Spark常见异常:Failed to get broadcast_32_piece0 of broadcast_32


类似于此异常:

org.apache.spark.SparkException: Failed to get broadcast_32_piece0 of broadcast_32
1
本人在此网站https://issues.apache.org/jira/browse/SPARK-5594找到了关于此异常的描述:

In my case, this issue was happening when spark context doesn’t close successfully. When spark context closes abruptly, the files in spark-local and spark-worker directories are left uncleaned. The next time any job is run, the broadcast exception occurs. I managed a workaround by redirecting spark-worker and spark-local outputs to specific folders and cleaning them up in case the spark context doesn’t close successfully.

大致意思是说:上一个程序sparkContect没有关闭,就打开了另一个。

▸ **数据部分**:
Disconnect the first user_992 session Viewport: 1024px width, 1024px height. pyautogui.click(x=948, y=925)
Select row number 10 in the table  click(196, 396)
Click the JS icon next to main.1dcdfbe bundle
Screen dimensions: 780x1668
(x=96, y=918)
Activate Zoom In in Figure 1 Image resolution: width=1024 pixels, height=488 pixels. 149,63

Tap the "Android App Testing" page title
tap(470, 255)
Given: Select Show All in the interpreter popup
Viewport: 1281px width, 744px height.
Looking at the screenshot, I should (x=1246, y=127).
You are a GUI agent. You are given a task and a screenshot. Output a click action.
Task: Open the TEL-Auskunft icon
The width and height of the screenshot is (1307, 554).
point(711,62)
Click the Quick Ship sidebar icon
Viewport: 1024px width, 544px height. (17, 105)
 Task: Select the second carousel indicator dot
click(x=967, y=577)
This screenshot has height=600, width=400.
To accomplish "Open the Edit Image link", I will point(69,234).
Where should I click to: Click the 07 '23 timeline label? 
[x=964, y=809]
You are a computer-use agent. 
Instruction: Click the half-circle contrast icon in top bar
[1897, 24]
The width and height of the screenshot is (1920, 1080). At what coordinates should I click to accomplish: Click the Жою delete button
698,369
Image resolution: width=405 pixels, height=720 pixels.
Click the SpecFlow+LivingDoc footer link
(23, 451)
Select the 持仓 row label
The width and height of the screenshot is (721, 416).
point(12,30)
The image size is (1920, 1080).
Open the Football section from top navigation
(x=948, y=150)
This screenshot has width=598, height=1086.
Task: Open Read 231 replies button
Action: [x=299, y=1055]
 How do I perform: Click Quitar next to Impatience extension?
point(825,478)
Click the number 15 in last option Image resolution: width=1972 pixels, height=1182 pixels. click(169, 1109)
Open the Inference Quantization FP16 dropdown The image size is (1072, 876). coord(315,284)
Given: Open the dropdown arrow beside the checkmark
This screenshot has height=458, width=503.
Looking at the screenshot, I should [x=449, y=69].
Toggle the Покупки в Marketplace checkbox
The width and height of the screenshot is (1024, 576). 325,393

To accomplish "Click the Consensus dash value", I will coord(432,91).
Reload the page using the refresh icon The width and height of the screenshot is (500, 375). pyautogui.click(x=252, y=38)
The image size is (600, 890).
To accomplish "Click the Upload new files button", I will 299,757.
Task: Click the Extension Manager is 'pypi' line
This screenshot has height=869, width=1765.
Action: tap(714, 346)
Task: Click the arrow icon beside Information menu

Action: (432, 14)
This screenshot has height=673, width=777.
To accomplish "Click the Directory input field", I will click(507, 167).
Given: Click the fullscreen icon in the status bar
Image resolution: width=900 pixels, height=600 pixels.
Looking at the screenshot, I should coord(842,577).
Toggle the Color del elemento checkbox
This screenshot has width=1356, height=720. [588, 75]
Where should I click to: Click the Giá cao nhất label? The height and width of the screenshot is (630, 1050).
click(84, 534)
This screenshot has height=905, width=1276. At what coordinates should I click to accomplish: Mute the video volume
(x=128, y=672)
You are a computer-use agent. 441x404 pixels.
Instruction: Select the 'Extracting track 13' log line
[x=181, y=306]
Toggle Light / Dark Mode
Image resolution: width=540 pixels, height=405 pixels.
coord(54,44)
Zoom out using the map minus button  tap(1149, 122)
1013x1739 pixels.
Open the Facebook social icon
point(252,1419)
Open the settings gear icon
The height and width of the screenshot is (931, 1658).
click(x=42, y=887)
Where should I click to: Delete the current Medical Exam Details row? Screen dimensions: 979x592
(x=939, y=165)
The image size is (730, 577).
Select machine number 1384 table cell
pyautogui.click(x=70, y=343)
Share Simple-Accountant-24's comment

▸ **任务清单**:
1: 根据Spark异常一文,回答下列问题:
(a) 异常信息中获取失败的是哪一个 piece?
(b) 作者是在哪个网址找到这条异常描述的?
(c) 按引文所述,spark context 突然关闭时,哪两个目录中的文件没有被清理?
2: 编辑Spark异常一文:从“org.apache.spark.SparkException: Failed to”起,一直到“the spark context doesn’t close successfully.”为止,重写这一段,并把其中的“spark context”替换为“SparkContext”。

▸ **任务解答**:
1:
(a) broadcast_32_piece0
(b) https://issues.apache.org/jira/browse/SPARK-5594
(c) spark-local 和 spark-worker

2:
org.apache.spark.SparkException: Failed to get broadcast_32_piece0 of broadcast_32
1
本人在此网站https://issues.apache.org/jira/browse/SPARK-5594找到了关于此异常的描述:

In my case, this issue was happening when SparkContext doesn’t close successfully. When SparkContext closes abruptly, the files in spark-local and spark-worker directories are left uncleaned. The next time any job is run, the broadcast exception occurs. I managed a workaround by redirecting spark-worker and spark-local outputs to specific folders and cleaning them up in case the SparkContext doesn’t close successfully.